Stated exercise 1
In the icinga monitoring post, rewrite the paragraph beginning "After an easy installation of Ansible" as a short bulleted list that keeps its main facts.
Stated exercise 2
List every monitoring option that the icinga monitoring post names from the official documentation.
Stated exercise 3
Reproduce word for word the part of the icinga monitoring post starting at "Monitoring servers using" and ending at "- NSClient++ (https://nsclient.org/)".

Quoted passage
————

Monitoring servers using icinga usually requires a small setup on the monitored server. From the different choices of agents, the nrpe daemon ontop of xinetd is easy enough to set up, while it can provide any kind of information that is available on the monitored server locally. To automate this setup task and as a learning exercise I wrote up an Ansible playbook, which I describe here.
The linux world is big, so you might come here asking: “Why the hell do you use xinetd and nrpe for monitoring?". Well, looking at the available options from the official documentation it turns out there are actually many different techniques which can work, I just happen to always use nrpe in an environment of mostly linux servers. Here is the list of all the options which I should probably check out in a future post:
- SNMP
- SSH
- NSClient++ (https://nsclient.org/)
- NSCA-NG
- NRPE
- Passive Check Results and SNMP Traps
Starting from the bottom: Configuring Ansible
Ansible uses a clientless architecture, but one host still needs to be the “master” or point-of-execution. Using the following playbook, Ansible can be installed on the monitoring-server or even on a different machine, like a virtual machine on the engineers laptop, which is simply connected to the network during installation or maintenance.
After an easy installation of Ansible through the package manager we are left with establishing the ssh-connection between the master and the servers involved in the monitoring setup. An article of the Linux Journal is a great ressource on how to go about this. Basically, the more comfortable you are able to connect to the servers you are dealing with using Ansible, the less secure it will be. In my case I decided for an insecure but comfortable solution for the testing setup on my laptop: a password-less ssl-keypair which allows the holder of the private key to log into the remote server’s root account. While this really screws any security mechanisms that might have been established before, it is probably optimal for playing around and learning Ansible.
ssh-keygen
# repeat the step below for every involved server
ssh-copy-id -i .ssh/id_dsa.pub root@remote.computer.ip
ssh root@remote.computer.ip
After the ssh-setup we need to declare the servers on the Ansible-server. In my setup i declared the exact IPs in /etc/hosts and refered to the declared hostnames in /etc/ansible/hosts. This is due to the fact that my test-environment doesn’t have static IP addresses, and I’d like to change them conveniently all at one place (/etc/hosts) in case the IP addresses happen to change.

————

Dataset content
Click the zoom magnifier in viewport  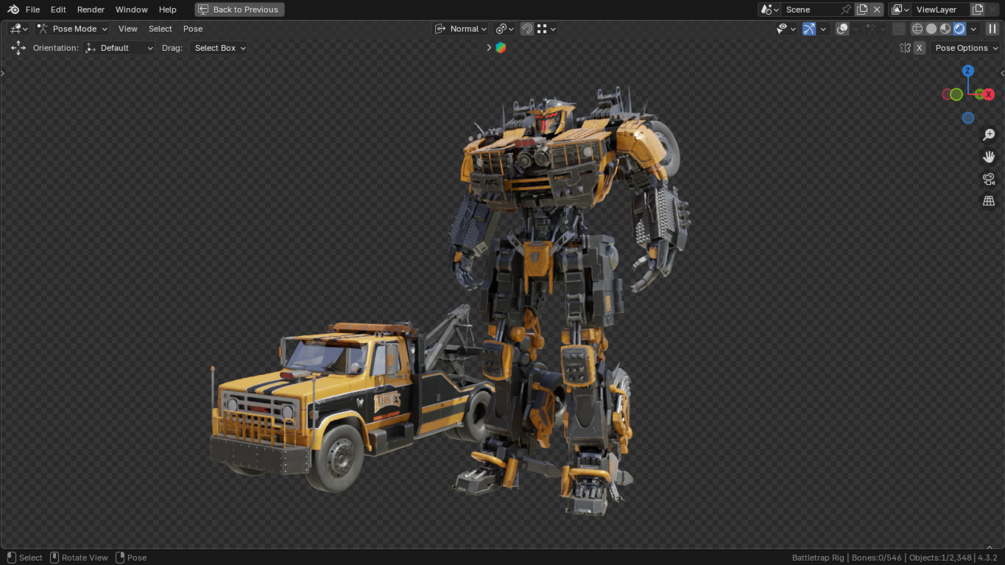pos(989,135)
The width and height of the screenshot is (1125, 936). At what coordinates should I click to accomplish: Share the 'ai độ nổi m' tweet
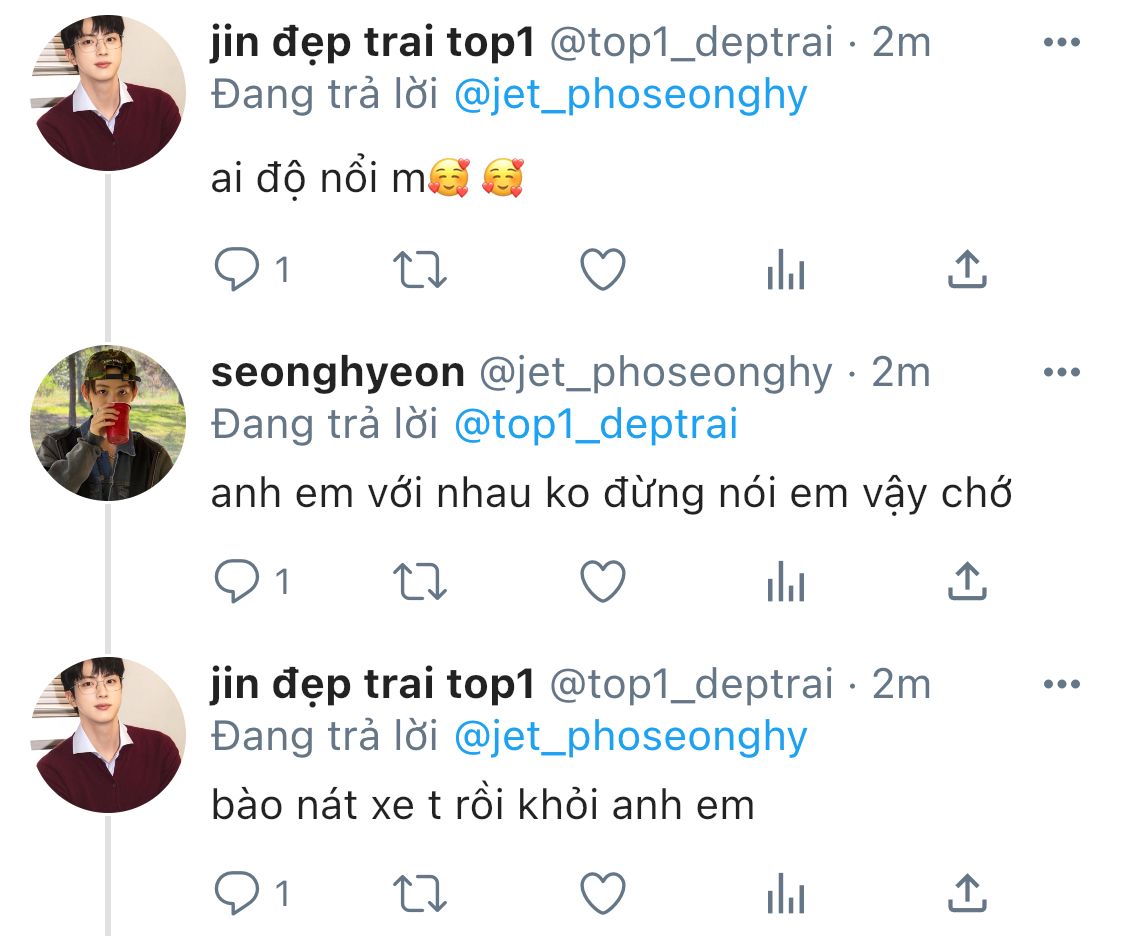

————

Answer 1
- Ansible is installed through the package manager.
- An ssh connection must then be set up between the master and the servers in the monitoring setup. A Linux Journal article is a good resource for this.
- The more comfortable the connection to the servers is, the less secure it will be.
- For a testing setup on a laptop, the author chose an insecure but comfortable option: a password-less keypair that lets the holder of the private key log into the remote server's root account.
- This defeats any earlier security mechanisms, but it is probably optimal for playing around and learning Ansible.

Answer 2
- SNMP
- SSH
- NSClient++
- NSCA-NG
- NRPE
- Passive Check Results and SNMP Traps

Answer 3
Monitoring servers using icinga usually requires a small setup on the monitored server. From the different choices of agents, the nrpe daemon ontop of xinetd is easy enough to set up, while it can provide any kind of information that is available on the monitored server locally. To automate this setup task and as a learning exercise I wrote up an Ansible playbook, which I describe here.
The linux world is big, so you might come here asking: “Why the hell do you use xinetd and nrpe for monitoring?". Well, looking at the available options from the official documentation it turns out there are actually many different techniques which can work, I just happen to always use nrpe in an environment of mostly linux servers. Here is the list of all the options which I should probably check out in a future post:
- SNMP
- SSH
- NSClient++ (https://nsclient.org/)